• [The task] Output the lines from the one containing "Viewport: 742px width, 521px" through the end of the records below as a numbered list, both ends included and blank lines skipped. Leave the pictures out.

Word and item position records
========================================
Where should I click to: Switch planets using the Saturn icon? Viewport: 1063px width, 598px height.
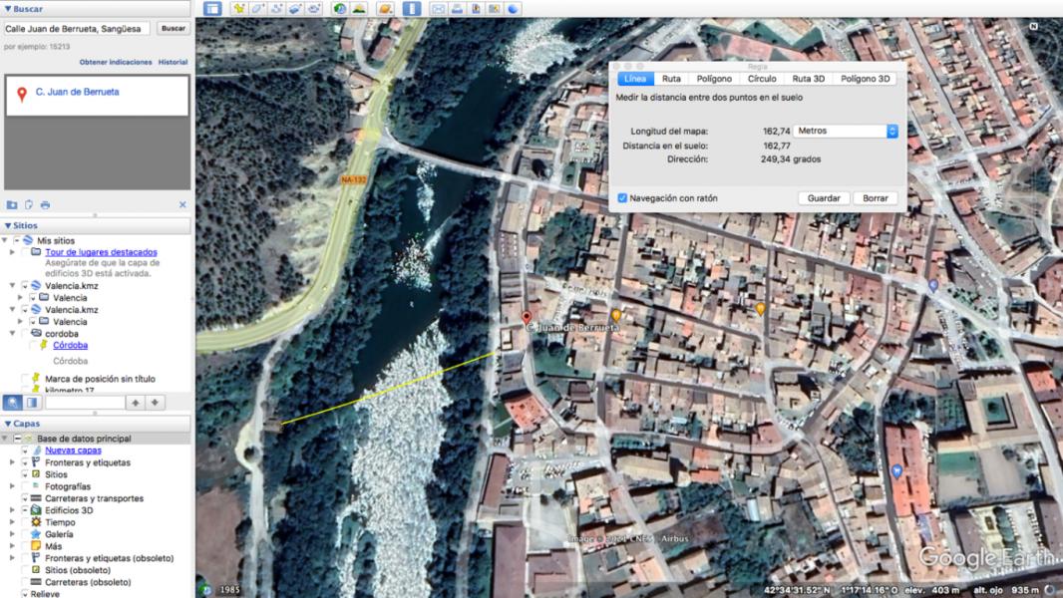click(x=385, y=8)
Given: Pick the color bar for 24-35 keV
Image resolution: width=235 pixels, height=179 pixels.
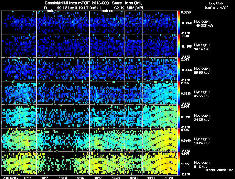Looking at the screenshot, I should tap(179, 116).
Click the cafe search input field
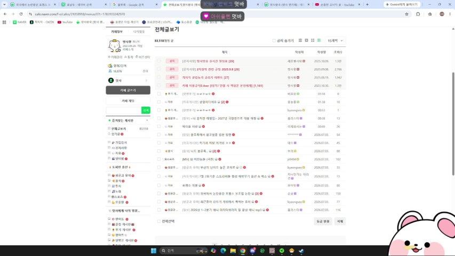Image resolution: width=455 pixels, height=256 pixels. pos(124,110)
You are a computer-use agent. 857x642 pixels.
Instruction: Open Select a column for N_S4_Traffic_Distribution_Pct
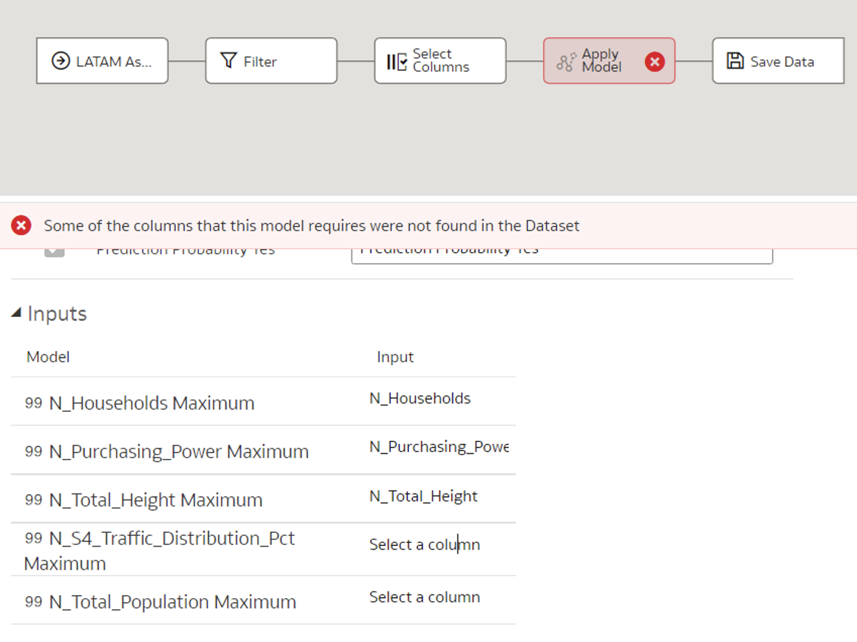click(425, 544)
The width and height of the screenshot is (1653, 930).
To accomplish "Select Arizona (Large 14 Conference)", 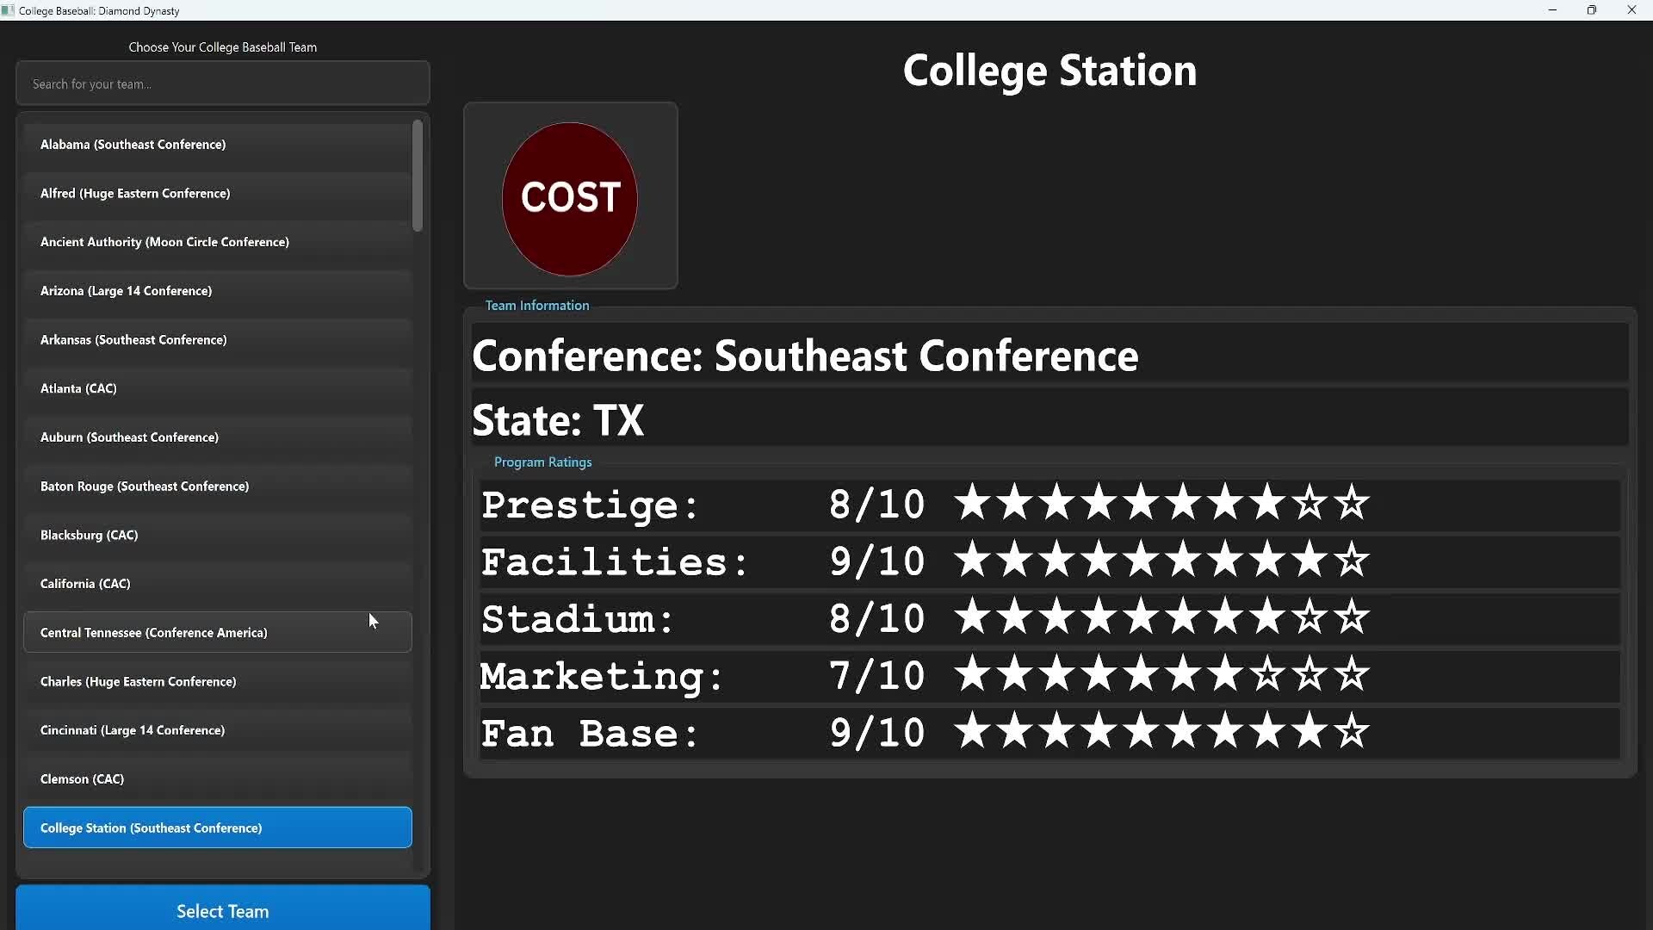I will 217,291.
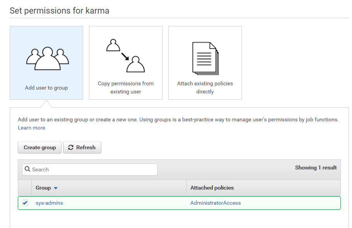Switch to 'Attach existing policies directly' text

pos(205,88)
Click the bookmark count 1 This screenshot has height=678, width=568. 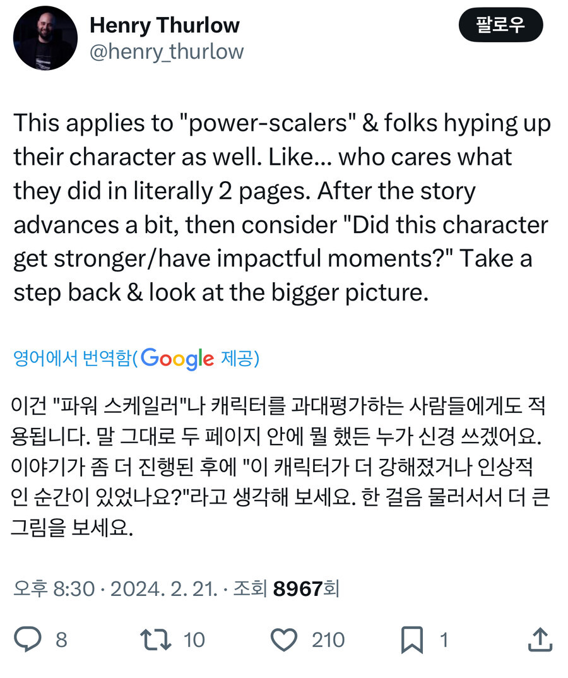[444, 640]
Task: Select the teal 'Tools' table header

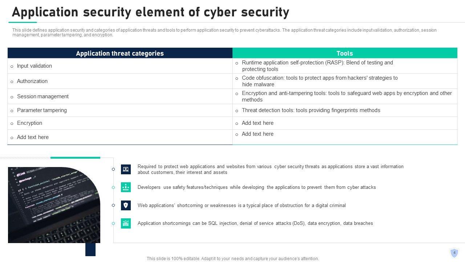Action: [x=345, y=53]
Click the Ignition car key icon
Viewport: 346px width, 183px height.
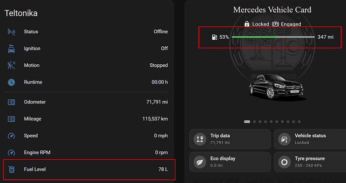coord(11,48)
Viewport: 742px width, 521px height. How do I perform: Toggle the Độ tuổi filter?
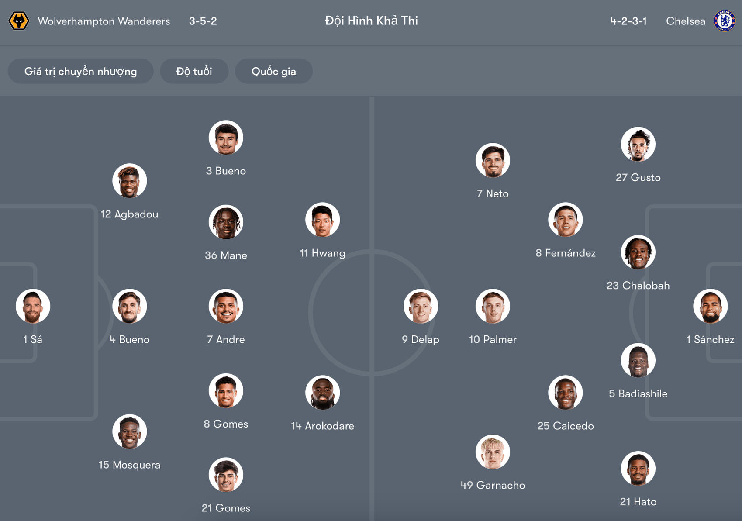click(194, 71)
========================================
• [Solution to the problem]
1. Viewport: 742px width, 521px height. How do I perform: Toggle the Độ tuổi filter?
2. click(194, 71)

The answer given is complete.